One prominent criticism from environmental activists is that the draft version of the Environmental Impact Statement was rushed and that the Corps didn’t take enough into consideration when determining the impact of the mine on surrounding areas. Hamilton said that this was not the case, and that the investors of the project are the ones who would most like to see the process done right.

“Nobody wants the i’s dotted and the t’s crossed any more than the person who put in the permit,” Hamilton said. “That’s just a simple reality, a simple deduction.”

The plan for the scale of the mine has changed over the years, and Hamilton said that the Pebble Partnership has decided to reduce the size of the mine in the wake of this pressure. The mine is scheduled to operate for 20 years, which is also a reduction from the original proposal. Because of the reduced size, the mine will no longer be near the Upper Talarik Creek, Hamilton said.

Hamilton asserted this means that the mine will not have a chance to impact that waterway, which flows into Lake Iliamna.

The mine will not use cyanide to extract gold deposits, Hamilton said, and there will be no waste rock piles that would need to be submerged in water to avoid becoming acidic.

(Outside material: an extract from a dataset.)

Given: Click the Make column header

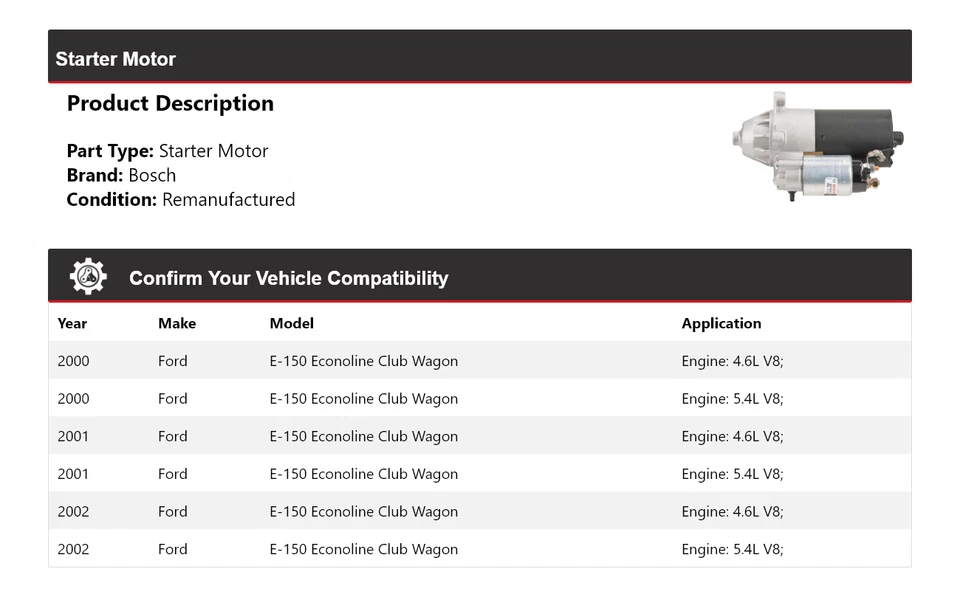Looking at the screenshot, I should point(177,323).
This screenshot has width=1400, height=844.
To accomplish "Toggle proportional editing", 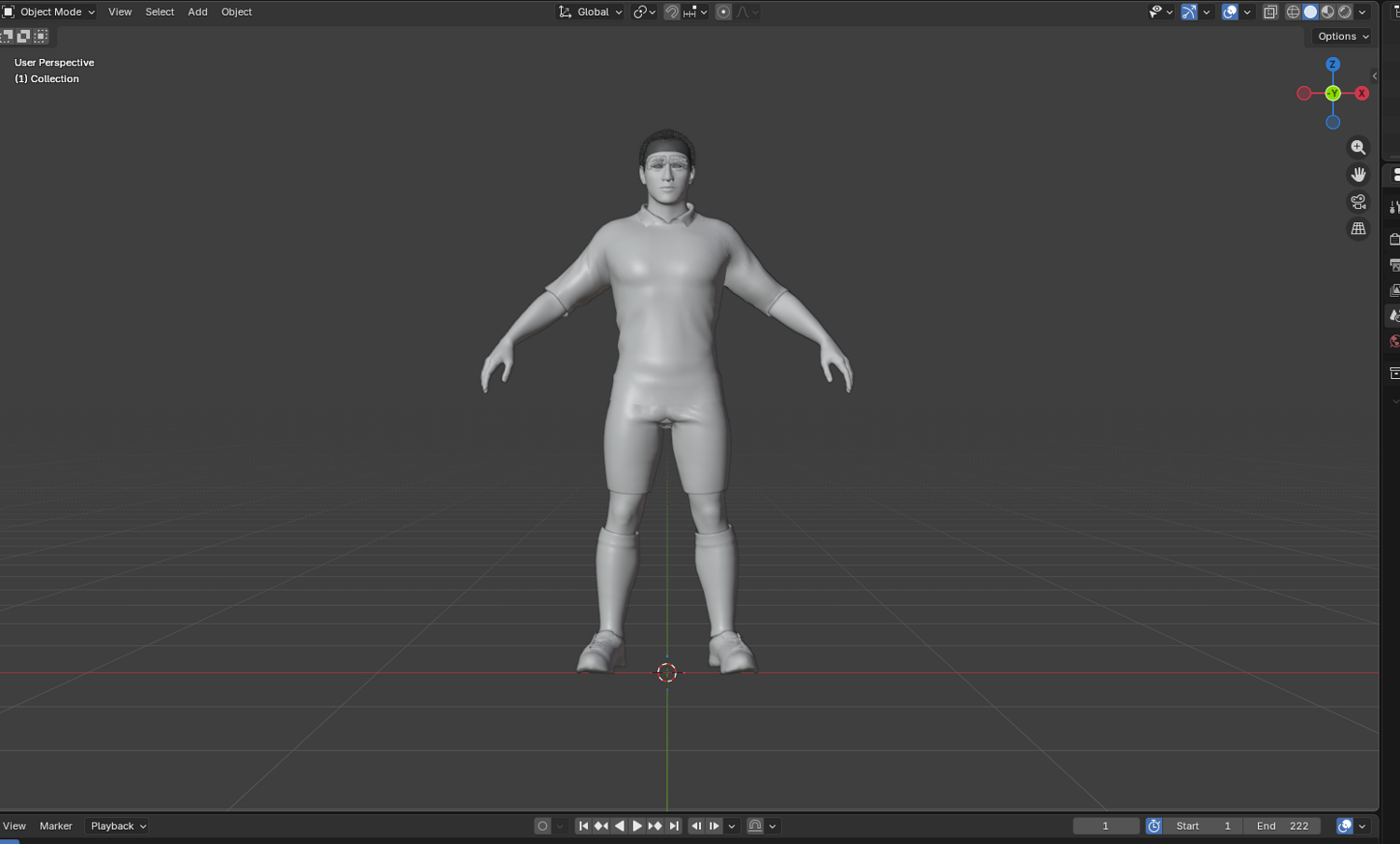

Hamilton also touched on the potential positive impact that the presence of the mine would have on communities in the Lake and Peninsula Borough. The road tariffs associated with the project, Hamilton said, would quadruple the borough’s budget, the mine would employ people from the area and the project would provide power to those communities at costs cheaper than what they currently pay.

Hamilton said that even though the Final EIS is expected to be released later this year, the process to acquire state permits could take another three years or more, meaning that any actual construction on the project will not be taking place any time soon.

“I like to tell people that a junior in high school today could get a master’s degree in mining and engineering before we produce our first piece of copper,” Hamilton said. “Pebble will fall into the same category that many many mines have, and that is, it will have taken more time to actually produce than the projected life of the mine. That’s how difficult it is to get a permit.”